▸ **What this task involves**: Recast the records as a numbered list, starting with the line that contains "Start the time tracking timer icon" and going on through the line that contains "Screen dimensions: 1196x642 [800, 307]", with blank lines dropped. Leave the pictures out of the answer.

▸ **Records for locating described items**:
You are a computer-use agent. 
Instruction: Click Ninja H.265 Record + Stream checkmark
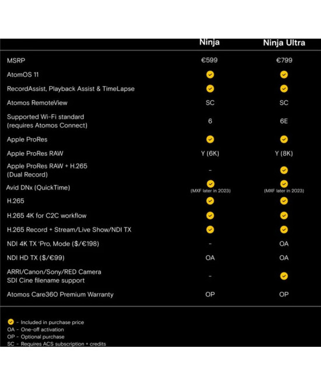(210, 230)
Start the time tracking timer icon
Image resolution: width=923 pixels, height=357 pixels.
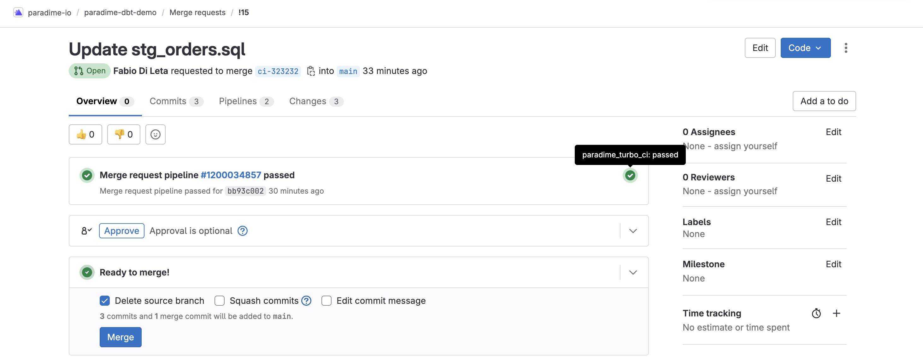pos(816,313)
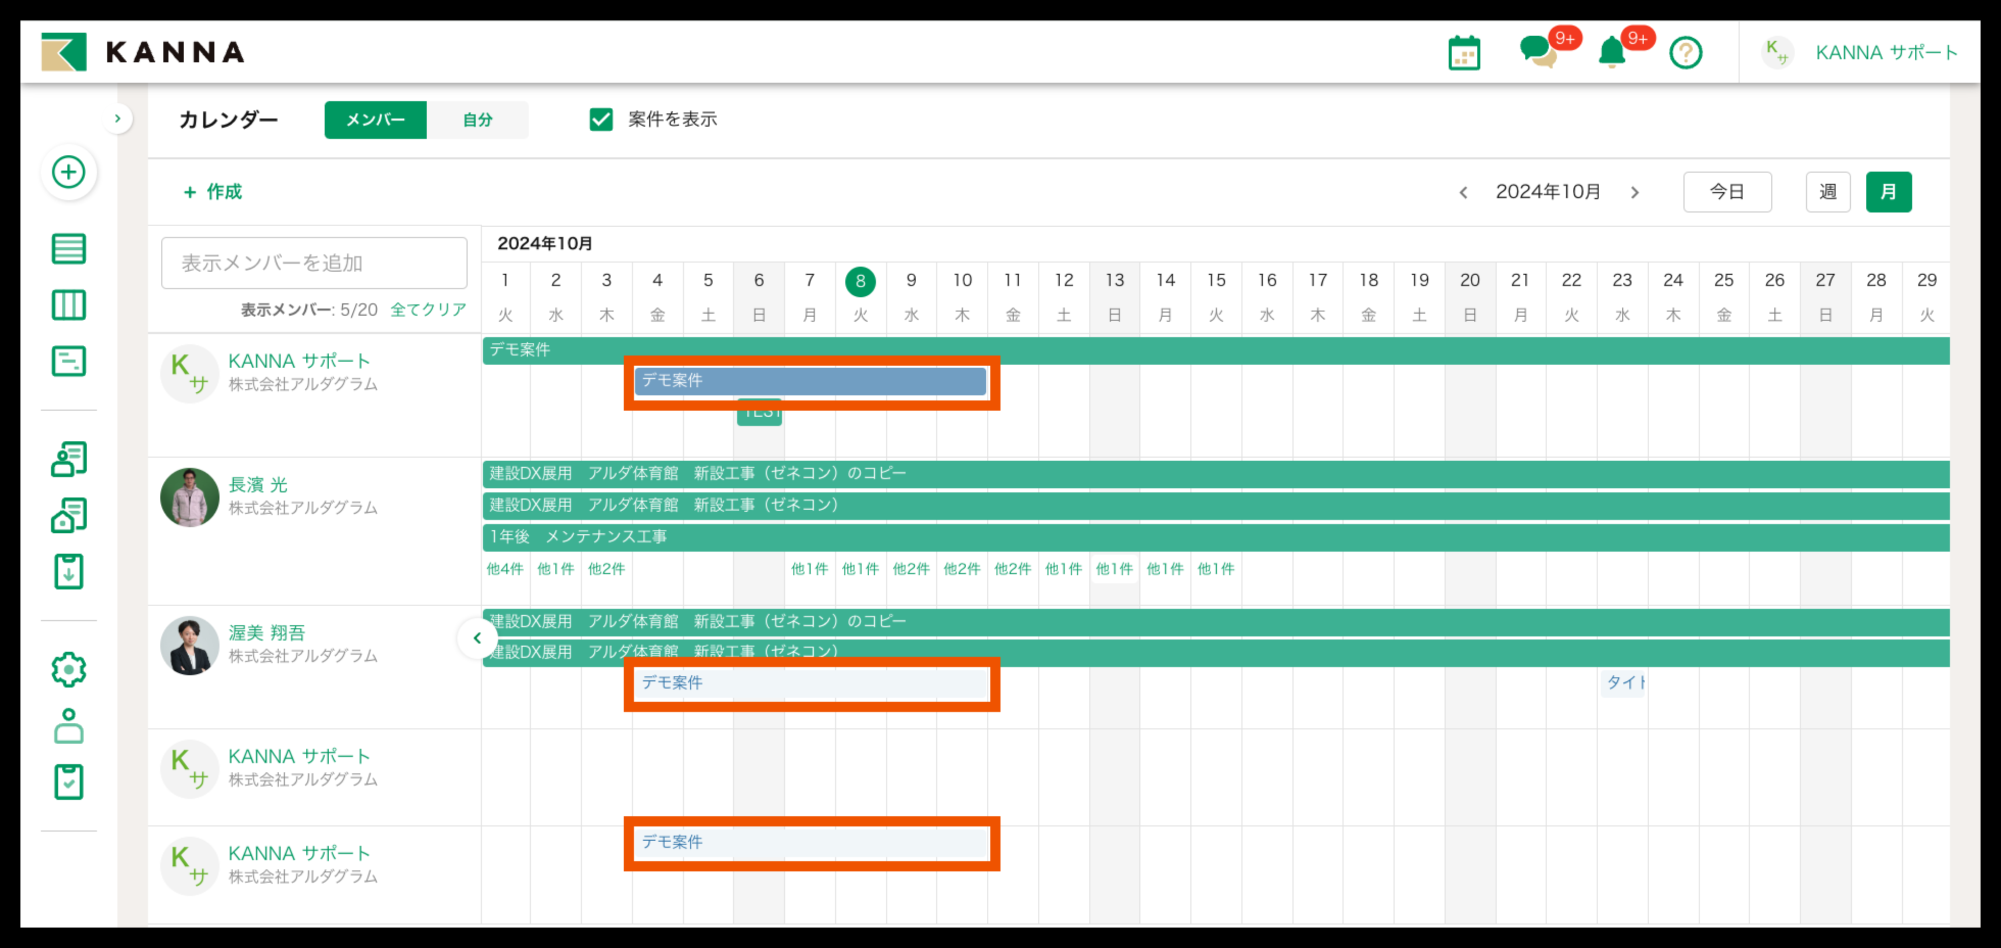
Task: Open the board columns icon in the sidebar
Action: point(68,305)
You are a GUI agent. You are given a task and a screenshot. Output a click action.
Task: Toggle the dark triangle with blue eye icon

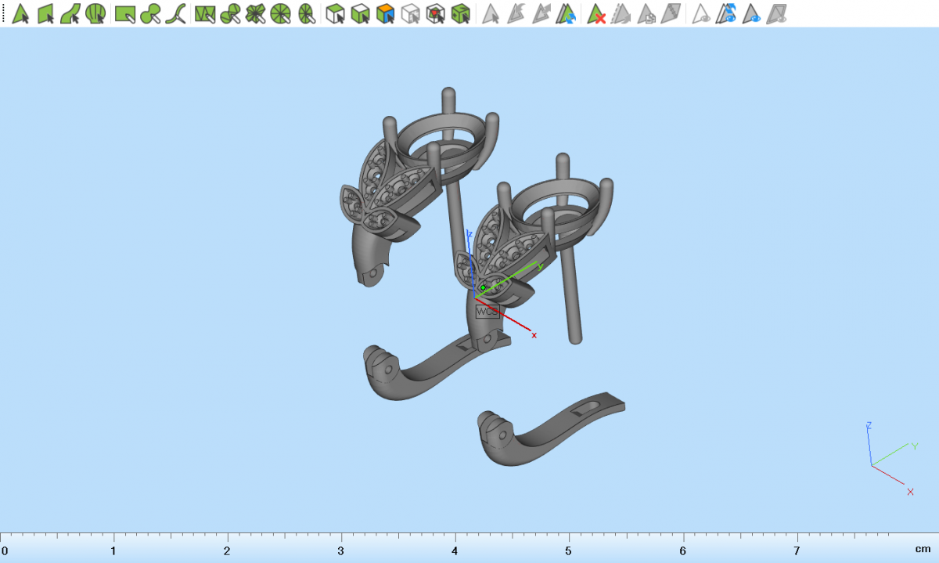[753, 13]
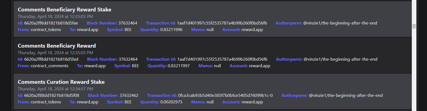The height and width of the screenshot is (111, 427).
Task: Click the vertical scrollbar thumb
Action: tap(414, 26)
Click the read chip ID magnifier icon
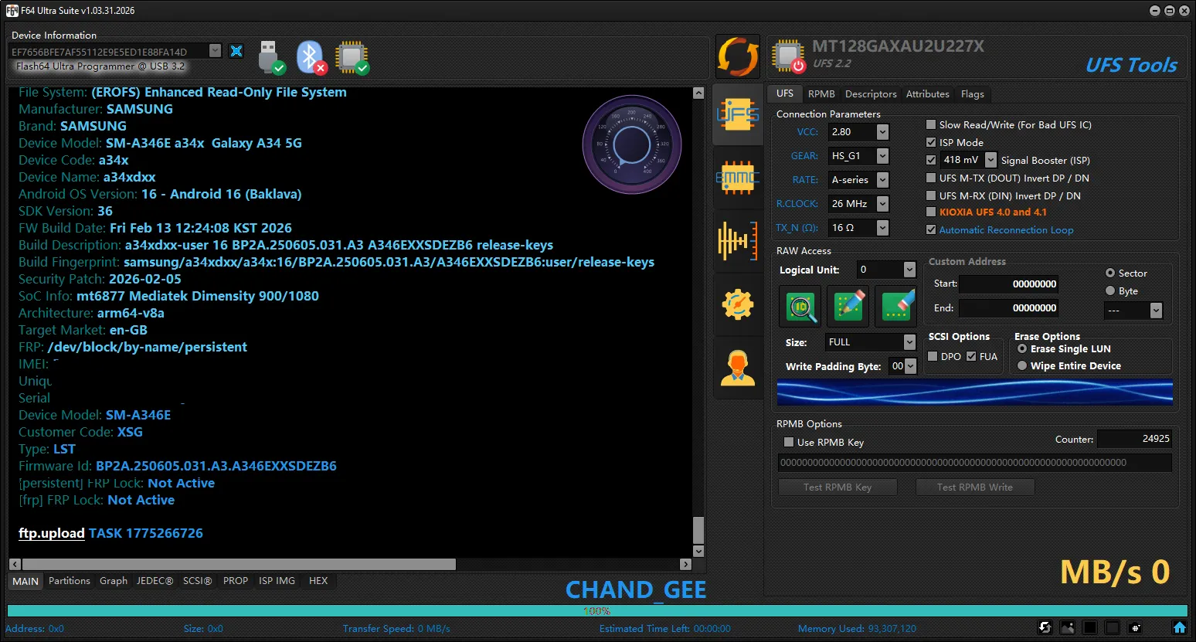Screen dimensions: 1196x642 [800, 307]
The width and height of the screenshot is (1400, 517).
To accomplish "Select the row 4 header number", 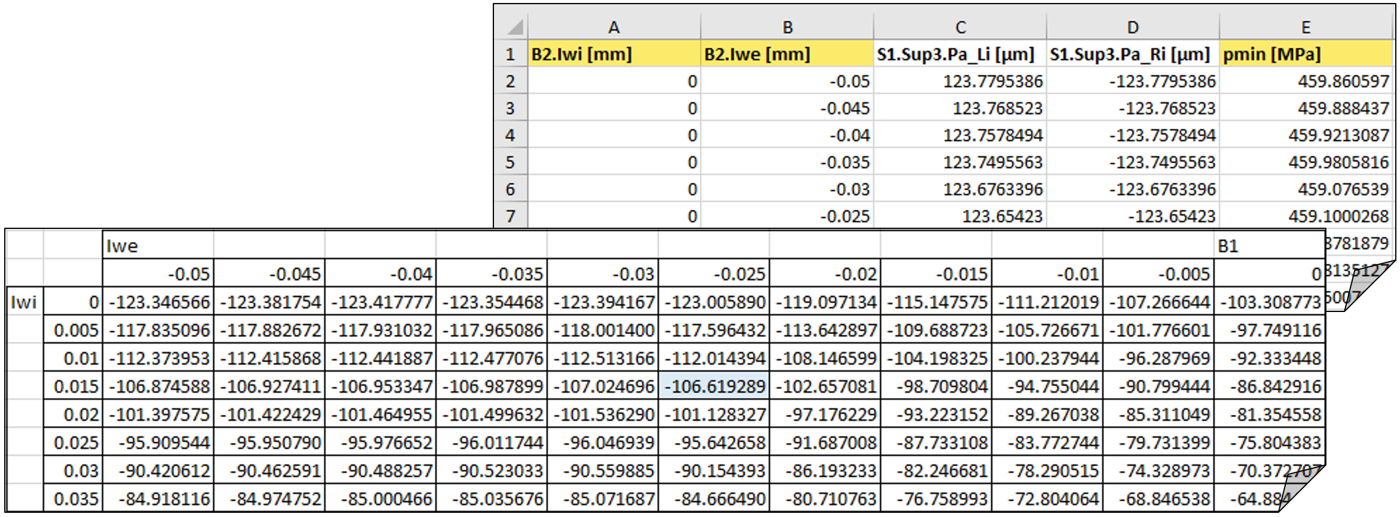I will (x=510, y=135).
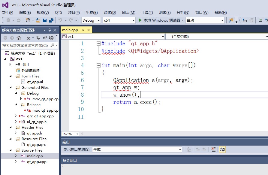Toggle word wrap in the Output panel
The image size is (268, 175).
pos(222,149)
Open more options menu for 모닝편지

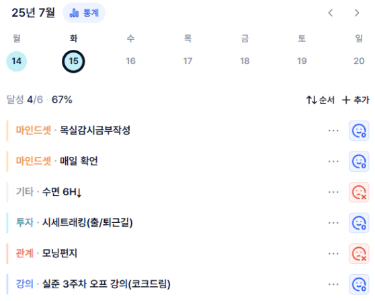pyautogui.click(x=333, y=254)
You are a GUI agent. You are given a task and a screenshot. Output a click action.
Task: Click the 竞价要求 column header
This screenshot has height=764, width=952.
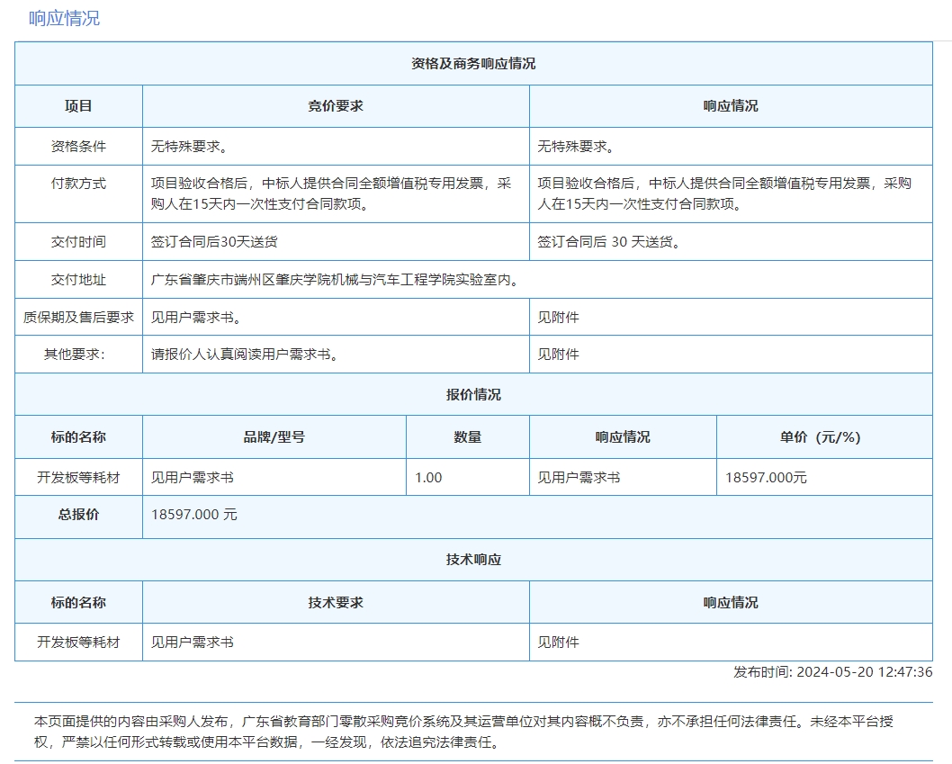coord(336,106)
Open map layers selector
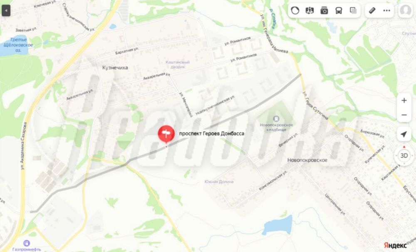Screen dimensions: 416x252 point(353,11)
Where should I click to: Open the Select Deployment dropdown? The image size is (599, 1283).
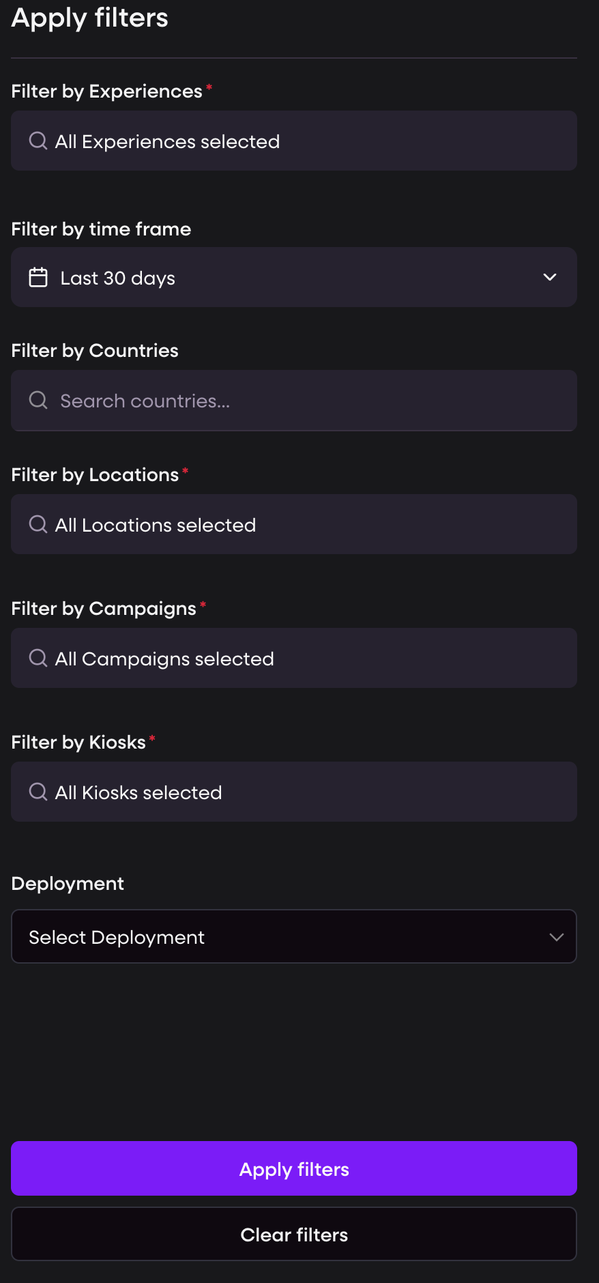tap(294, 936)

▸ **Exercise result**:
1. Start the time tracking timer icon
2. Image resolution: width=923 pixels, height=357 pixels.
3. pos(816,313)
4. Task: Open the board columns icon in the sidebar
5. Action: point(68,305)
6. You are a GUI agent. You are given a task and a screenshot. Output a click action.
7. Task: Toggle the dark triangle with blue eye icon
8. [753, 13]
9. The height and width of the screenshot is (111, 427).
10. Task: Click the vertical scrollbar thumb
11. Action: tap(414, 26)
12. Click the read chip ID magnifier icon
13. Screen dimensions: 1196x642 [800, 307]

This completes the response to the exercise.